Given our partnerships with Massachusetts K-12 public schools, we are to some extent beholden to what I'll put at the level of "constructs", namely science and engineering practices related to NGSS, computational practices aligned with K12CS, and also the "Dimension of Engagement, Equity, and Diversity" proposed by Rodriguez. Given our design-based methodologies, we do seek to infer design conjectures (building from Sandoval, for one), which inform our iterations across multiple cities/communities within Massachusetts. We've seen some transferability across different schools, grades, in-school/out-of-school, etc., but don't yet have much longitudinal data (if that's one thing you're getting at).
As for you final paragraph, yes-yes-yes -- consistent with the aforementioned culturally sustaining pedagogies, we take an asset-based approach and build from youths' existing background/practices/repertoires, which vary in there resonance with plants, coding, tech, collaboration, language, cooking, careers, gardening, and so on.
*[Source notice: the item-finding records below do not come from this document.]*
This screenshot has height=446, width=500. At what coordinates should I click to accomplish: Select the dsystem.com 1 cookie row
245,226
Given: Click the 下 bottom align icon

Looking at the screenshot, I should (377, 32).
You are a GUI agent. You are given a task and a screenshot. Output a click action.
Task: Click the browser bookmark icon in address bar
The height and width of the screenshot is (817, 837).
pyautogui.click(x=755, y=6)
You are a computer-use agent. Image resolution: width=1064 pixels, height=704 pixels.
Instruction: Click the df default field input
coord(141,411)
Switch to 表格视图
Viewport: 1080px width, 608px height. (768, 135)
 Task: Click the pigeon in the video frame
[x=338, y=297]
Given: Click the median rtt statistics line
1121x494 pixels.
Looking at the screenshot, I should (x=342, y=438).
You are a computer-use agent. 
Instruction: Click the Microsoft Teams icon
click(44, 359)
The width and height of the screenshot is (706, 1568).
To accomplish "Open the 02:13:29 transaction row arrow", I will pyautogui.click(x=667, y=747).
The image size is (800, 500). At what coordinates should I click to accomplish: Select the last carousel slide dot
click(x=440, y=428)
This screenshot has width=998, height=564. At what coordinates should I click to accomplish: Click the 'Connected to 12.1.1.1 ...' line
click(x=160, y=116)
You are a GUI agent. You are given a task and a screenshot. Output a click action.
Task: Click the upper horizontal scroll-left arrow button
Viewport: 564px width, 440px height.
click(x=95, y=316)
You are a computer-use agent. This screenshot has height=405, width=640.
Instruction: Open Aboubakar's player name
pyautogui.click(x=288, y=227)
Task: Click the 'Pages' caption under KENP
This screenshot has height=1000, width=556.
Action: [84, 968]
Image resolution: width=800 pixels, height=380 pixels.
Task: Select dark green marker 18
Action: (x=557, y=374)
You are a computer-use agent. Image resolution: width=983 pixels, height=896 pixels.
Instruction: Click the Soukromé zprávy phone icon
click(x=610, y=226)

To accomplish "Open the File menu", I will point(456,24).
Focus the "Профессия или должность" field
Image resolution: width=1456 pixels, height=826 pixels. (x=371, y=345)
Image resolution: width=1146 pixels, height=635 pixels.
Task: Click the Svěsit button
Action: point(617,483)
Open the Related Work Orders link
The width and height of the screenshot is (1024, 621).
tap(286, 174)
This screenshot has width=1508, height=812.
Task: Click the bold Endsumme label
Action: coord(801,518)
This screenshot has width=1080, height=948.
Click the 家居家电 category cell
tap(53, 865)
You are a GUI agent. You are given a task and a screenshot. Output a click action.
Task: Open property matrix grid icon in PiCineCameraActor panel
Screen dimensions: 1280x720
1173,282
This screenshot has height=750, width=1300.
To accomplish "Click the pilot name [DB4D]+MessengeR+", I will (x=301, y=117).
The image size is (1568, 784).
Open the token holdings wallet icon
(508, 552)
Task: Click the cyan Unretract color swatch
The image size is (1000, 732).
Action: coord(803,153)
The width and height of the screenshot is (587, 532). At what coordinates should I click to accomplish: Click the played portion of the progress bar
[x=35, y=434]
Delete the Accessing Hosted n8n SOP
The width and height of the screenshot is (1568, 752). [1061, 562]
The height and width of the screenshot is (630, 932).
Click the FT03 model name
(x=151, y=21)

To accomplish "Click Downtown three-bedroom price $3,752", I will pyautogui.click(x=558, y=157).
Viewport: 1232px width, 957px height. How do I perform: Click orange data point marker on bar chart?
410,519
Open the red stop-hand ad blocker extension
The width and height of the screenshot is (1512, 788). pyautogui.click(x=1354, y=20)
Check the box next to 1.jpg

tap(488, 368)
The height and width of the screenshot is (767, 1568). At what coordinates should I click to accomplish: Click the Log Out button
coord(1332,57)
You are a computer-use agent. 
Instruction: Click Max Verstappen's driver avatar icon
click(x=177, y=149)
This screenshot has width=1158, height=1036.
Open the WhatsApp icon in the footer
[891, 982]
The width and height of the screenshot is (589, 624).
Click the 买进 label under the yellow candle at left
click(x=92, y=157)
All this probably sounds like a lot, and it is! :) But it's not just name-dropping or buzzwords, as we're fortunate to have the personnel to collaborate around these various concepts, constructs, design conjectures, and more, through our broader team of professors, undergrads, master's students, doc students, post docs, lab manager, practitioner-partners, and, of course youth. Recently we have tended to be more active in conferences than journals (and that's a whole other topic), but we are currently working on (re-)joining scholarly conversations in both practitioner- and researcher-oriented publications... and of course, outreach like local events and national events (including this one!).
Best regards,
Dave
Devon Russell
Awesome engaging project! Will you be making the curriculum or possibly a kit available for educators to access?
Mike Barnett
Professor of Science Education and Technology
Yep, we are working on that. We have started to put together the instructional videos (in the extra docs above) and currently working on the 3D printed parts for holding sensors and the like. In the program book attached to the video are all the materials that are needed to build a full greenhouse setup and we were just working on an instructional video to make the transparent soil as we now have that in a state where all you need is a microwave to heat the solutions. The virus event interrupted that video but once back to campus we will get that finished up.
Eric Hamilton
Mike, If you have a mailing list for your kit or curriculum, please add us to it. Thank you. eric.hamilton@pepperdine.edu
Devon Russell
That is great! I will definitely be forwarding this on. Is https://growthings.readthedocs.io/en/latest/index.html where you will be be able to find everything in the future?
Thanks
Mike Barnett
Professor of Science Education and Technology
That is the micro-python site. We are creating a separate site that will have both the micro-python and the micro:bit work. Our wonderful colleagues at UC-Boulder are also working on a site with specific make-code blocks and the documentation around how to stream the data to google sheets. Not quite sure yet what the url of that site will be yet but we will post it up.
Karen North
This is great! Wish my grandchildren's teachers would do this. And parents would scale the research in this new world of homeschooling.
Further posting is closed as the event has ended.